Results were collected on eight users who drew 10 sketches of electrical diagrams each. They got about 80-90% accuracy over the entire sketch. One of the biggest weaknesses in their approach is that it is time-based, so any strokes drawn out of the expected order can throw a wrench in the works.
Discussion
This was a pretty neat approach to sketching, something that we've not seen before. I like the way that temporal patterns are looked at, because I do feel a lot of information can be extracted from stroke/object ordering. However, as shown in the paper, it can also be a hindrance. Strokes that are drawn out of expected order can cause recognition errors. This might be correctable with more training data, where outliers become more common and the system can account for them.

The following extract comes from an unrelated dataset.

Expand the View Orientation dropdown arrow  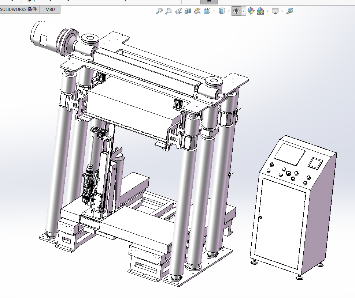(x=214, y=11)
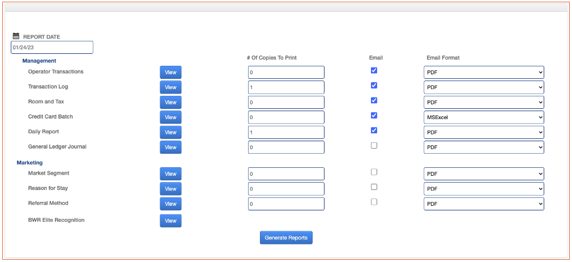Check the Market Segment email checkbox
Screen dimensions: 572x262
pyautogui.click(x=374, y=172)
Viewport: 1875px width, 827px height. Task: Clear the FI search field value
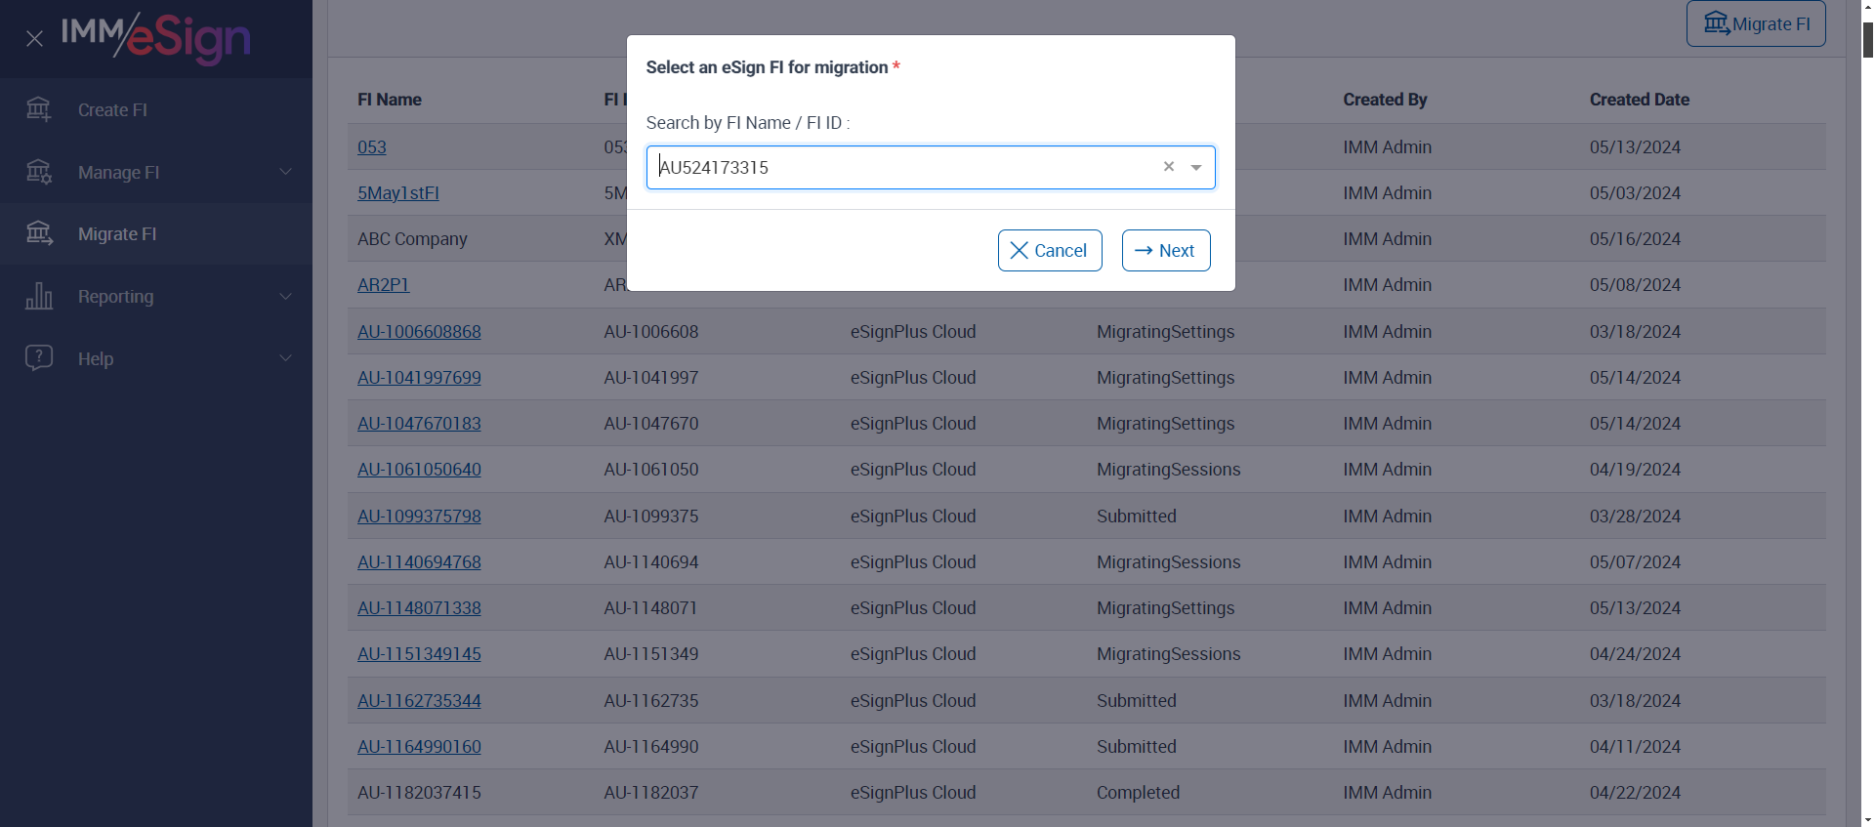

They might also be able to account for out of order strokes by considering adding a bit of ergodic behavior to the models. Right now everything moves left to right, from start to completion of each object, and then on to the next object. Adding ergodic behavior would allow back transitions, self transitions, and possible jumps from the middle of one object to another.
Sezgin mentioned that his PhD work dealt with creating a system that could "suspend" one object's model and start another if strokes occurred out of order. Of course, what happens then if you start a third? Is there a way to generalize this approach so you can have any number of n objects started at once?\
The recognition results weren't great, but this is a groundbreaking paper since nothing like this has been done, really. The recognition rates will get better as the models improve. I would like to see something like this combined with a vision based approach. A system where strokes and objects are identified not just in the order in which they appear, but also based on spatial arrangements and such. This might help eliminate some of the temporal confusion encountered by Sezgin, if something "far away" was not considered, even if it occurred next.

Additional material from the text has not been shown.